「俺はイタリアで生まれた。熟練の靴職人が厳選した皮で丹精込めて作ってくれた。だから、柔らかい履き心地を追求した最高の靴になった。俺は嬉しかった。こんなに素敵に生まれたことを心から感謝した。その職人の作る紳士靴は履き心地だけでなくデザインも優れていたので、俺の兄弟たちはイタリア中の紳士たちに愛され、宝物のように大事に扱われていた。当然、俺もそうなることを疑うことはなかった。最高の紳士が買い上げてくれる日を心待ちにしていたんだ。
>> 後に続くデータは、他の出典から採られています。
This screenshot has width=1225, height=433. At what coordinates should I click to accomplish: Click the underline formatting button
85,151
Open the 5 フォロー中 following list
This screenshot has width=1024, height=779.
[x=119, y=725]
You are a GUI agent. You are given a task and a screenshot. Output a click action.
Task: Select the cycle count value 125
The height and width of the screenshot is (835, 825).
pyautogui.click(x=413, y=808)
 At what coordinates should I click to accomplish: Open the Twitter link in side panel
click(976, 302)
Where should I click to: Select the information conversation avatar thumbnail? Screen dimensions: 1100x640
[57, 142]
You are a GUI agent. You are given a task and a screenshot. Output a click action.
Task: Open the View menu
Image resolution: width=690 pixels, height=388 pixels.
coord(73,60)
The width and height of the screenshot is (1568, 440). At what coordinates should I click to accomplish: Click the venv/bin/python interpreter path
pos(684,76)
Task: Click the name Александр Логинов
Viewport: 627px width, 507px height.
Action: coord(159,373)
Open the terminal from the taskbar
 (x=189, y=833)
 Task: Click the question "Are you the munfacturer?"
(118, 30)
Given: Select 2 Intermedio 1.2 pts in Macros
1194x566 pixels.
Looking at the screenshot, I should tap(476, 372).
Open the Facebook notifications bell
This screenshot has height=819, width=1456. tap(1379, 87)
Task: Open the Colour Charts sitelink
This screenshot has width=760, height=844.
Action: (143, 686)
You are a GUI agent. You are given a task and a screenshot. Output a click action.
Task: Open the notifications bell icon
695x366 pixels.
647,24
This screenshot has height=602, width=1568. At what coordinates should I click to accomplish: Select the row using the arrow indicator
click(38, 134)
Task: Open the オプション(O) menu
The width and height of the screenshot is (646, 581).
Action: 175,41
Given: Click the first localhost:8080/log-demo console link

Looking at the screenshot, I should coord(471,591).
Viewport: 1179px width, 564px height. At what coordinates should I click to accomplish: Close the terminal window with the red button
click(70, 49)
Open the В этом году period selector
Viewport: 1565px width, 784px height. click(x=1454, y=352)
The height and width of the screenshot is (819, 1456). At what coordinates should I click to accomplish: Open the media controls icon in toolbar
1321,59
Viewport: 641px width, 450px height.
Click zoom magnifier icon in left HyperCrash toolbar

でも、その望みは無残にも散った」

 紳士靴は苦しそうに息を吐いた。
 
「ある日、脂ぎった中年の日本人男性が店に入ってきた。そいつは高いブランド物のスーツを身に着けていたが、それに似合う品格があるとは思えなかった。店の中でゲップを何回もしたんだ。それも臭いゲップを。店員は嫌そうな顔をした。早く出て行ってくれたらいいのに、というような表情だった。この店の靴はあなたが履く靴じゃないよ、と言いたそうだった。でも、その男は店の靴に興味を示した。そして、俺の前で立ち止まった。俺は恐怖に慄いた。まさか俺を買ったりするなよ、と念じてそいつを睨みつけた。しかし、構うことなく俺を手に取って、試し履きしたいと店員に言った。店員は仕方なさそうに頷いた。俺は抗えなかった。サイズが合わないでくれ! と祈ることしかできなかった。しかし、祈りは通じなかった。ピッタリだったんだ。まるで(あつら)えたように。俺は絶望の淵に落とされ、死にたくなった。しかし、どうしようもなかった。脂ぎった中年男に買われるのを甘受するしかなかった。なす術もなく、拉致されるように日本に連れて行かれた」

 紳士靴の顔は苦痛に歪んでいた。